WHAT YOU HAVE TO DO:
Every line of the data needs to be returned exactly.

··· INFORMATION

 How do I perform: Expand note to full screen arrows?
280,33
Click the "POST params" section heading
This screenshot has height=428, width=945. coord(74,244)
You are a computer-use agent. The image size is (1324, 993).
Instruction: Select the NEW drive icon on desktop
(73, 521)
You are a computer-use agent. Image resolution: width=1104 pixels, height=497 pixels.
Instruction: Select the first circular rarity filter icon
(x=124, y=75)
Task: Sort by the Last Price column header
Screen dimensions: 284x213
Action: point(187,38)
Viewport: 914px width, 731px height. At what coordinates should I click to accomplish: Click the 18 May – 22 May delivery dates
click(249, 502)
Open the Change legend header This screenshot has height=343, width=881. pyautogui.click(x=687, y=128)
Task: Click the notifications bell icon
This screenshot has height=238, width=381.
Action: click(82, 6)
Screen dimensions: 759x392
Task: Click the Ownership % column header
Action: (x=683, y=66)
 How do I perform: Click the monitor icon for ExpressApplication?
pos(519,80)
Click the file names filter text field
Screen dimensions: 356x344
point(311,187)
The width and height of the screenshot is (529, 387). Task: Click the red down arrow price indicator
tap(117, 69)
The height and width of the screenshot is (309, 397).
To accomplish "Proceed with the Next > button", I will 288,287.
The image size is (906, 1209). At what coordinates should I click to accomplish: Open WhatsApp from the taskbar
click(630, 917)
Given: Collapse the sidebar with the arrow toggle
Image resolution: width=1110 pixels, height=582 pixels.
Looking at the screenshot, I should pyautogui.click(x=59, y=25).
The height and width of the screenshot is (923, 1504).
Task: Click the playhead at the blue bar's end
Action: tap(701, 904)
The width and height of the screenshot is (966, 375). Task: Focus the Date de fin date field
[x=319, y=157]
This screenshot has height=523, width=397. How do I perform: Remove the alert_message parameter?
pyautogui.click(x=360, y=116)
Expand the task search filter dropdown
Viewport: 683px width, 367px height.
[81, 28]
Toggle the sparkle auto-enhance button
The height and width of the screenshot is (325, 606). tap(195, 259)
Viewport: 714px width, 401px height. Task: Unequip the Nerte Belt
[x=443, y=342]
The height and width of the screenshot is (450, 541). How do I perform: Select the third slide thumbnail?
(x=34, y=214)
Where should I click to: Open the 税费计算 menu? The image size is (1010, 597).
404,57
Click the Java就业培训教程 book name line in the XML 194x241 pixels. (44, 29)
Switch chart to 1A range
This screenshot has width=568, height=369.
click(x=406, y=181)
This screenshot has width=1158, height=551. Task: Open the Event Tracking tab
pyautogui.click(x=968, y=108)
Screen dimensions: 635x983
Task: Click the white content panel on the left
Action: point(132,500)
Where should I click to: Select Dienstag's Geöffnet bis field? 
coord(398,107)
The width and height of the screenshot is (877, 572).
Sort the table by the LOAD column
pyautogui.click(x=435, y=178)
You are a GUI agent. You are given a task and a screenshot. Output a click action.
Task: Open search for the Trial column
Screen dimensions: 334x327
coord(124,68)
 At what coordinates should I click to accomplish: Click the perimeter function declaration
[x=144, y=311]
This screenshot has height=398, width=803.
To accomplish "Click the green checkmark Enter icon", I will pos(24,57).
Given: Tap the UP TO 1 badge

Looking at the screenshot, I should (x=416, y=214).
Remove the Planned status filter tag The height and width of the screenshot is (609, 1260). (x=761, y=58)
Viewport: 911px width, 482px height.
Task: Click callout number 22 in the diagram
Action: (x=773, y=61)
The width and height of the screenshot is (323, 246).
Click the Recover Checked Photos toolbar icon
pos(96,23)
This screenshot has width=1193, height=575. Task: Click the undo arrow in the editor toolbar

······

EXERCISE OUTPUT:
 How do I perform: Expand note to full screen arrows?
280,33
Click the "POST params" section heading
This screenshot has height=428, width=945. coord(74,244)
You are a computer-use agent. The image size is (1324, 993).
Instruction: Select the NEW drive icon on desktop
(73, 521)
You are a computer-use agent. Image resolution: width=1104 pixels, height=497 pixels.
Instruction: Select the first circular rarity filter icon
(x=124, y=75)
Task: Sort by the Last Price column header
Screen dimensions: 284x213
Action: point(187,38)
Viewport: 914px width, 731px height. At what coordinates should I click to accomplish: Click the 18 May – 22 May delivery dates
click(249, 502)
Open the Change legend header This screenshot has height=343, width=881. pyautogui.click(x=687, y=128)
Task: Click the notifications bell icon
This screenshot has height=238, width=381.
Action: click(82, 6)
Screen dimensions: 759x392
Task: Click the Ownership % column header
Action: (x=683, y=66)
 How do I perform: Click the monitor icon for ExpressApplication?
pos(519,80)
Click the file names filter text field
Screen dimensions: 356x344
point(311,187)
The width and height of the screenshot is (529, 387). Task: Click the red down arrow price indicator
tap(117, 69)
The height and width of the screenshot is (309, 397).
To accomplish "Proceed with the Next > button", I will 288,287.
The image size is (906, 1209). At what coordinates should I click to accomplish: Open WhatsApp from the taskbar
click(630, 917)
Given: Collapse the sidebar with the arrow toggle
Image resolution: width=1110 pixels, height=582 pixels.
Looking at the screenshot, I should pyautogui.click(x=59, y=25).
The height and width of the screenshot is (923, 1504).
Task: Click the playhead at the blue bar's end
Action: tap(701, 904)
The width and height of the screenshot is (966, 375). Task: Focus the Date de fin date field
[x=319, y=157]
This screenshot has height=523, width=397. How do I perform: Remove the alert_message parameter?
pyautogui.click(x=360, y=116)
Expand the task search filter dropdown
Viewport: 683px width, 367px height.
[81, 28]
Toggle the sparkle auto-enhance button
The height and width of the screenshot is (325, 606). tap(195, 259)
Viewport: 714px width, 401px height. Task: Unequip the Nerte Belt
[x=443, y=342]
The height and width of the screenshot is (450, 541). How do I perform: Select the third slide thumbnail?
(x=34, y=214)
Where should I click to: Open the 税费计算 menu? The image size is (1010, 597).
404,57
Click the Java就业培训教程 book name line in the XML 194x241 pixels. (44, 29)
Switch chart to 1A range
This screenshot has width=568, height=369.
click(x=406, y=181)
This screenshot has width=1158, height=551. Task: Open the Event Tracking tab
pyautogui.click(x=968, y=108)
Screen dimensions: 635x983
Task: Click the white content panel on the left
Action: point(132,500)
Where should I click to: Select Dienstag's Geöffnet bis field? 
coord(398,107)
The width and height of the screenshot is (877, 572).
Sort the table by the LOAD column
pyautogui.click(x=435, y=178)
You are a GUI agent. You are given a task and a screenshot. Output a click action.
Task: Open search for the Trial column
Screen dimensions: 334x327
coord(124,68)
 At what coordinates should I click to accomplish: Click the perimeter function declaration
[x=144, y=311]
This screenshot has height=398, width=803.
To accomplish "Click the green checkmark Enter icon", I will pos(24,57).
Given: Tap the UP TO 1 badge

Looking at the screenshot, I should (x=416, y=214).
Remove the Planned status filter tag The height and width of the screenshot is (609, 1260). (x=761, y=58)
Viewport: 911px width, 482px height.
Task: Click callout number 22 in the diagram
Action: (x=773, y=61)
The width and height of the screenshot is (323, 246).
Click the Recover Checked Photos toolbar icon
pos(96,23)
This screenshot has width=1193, height=575. Task: Click the undo arrow in the editor toolbar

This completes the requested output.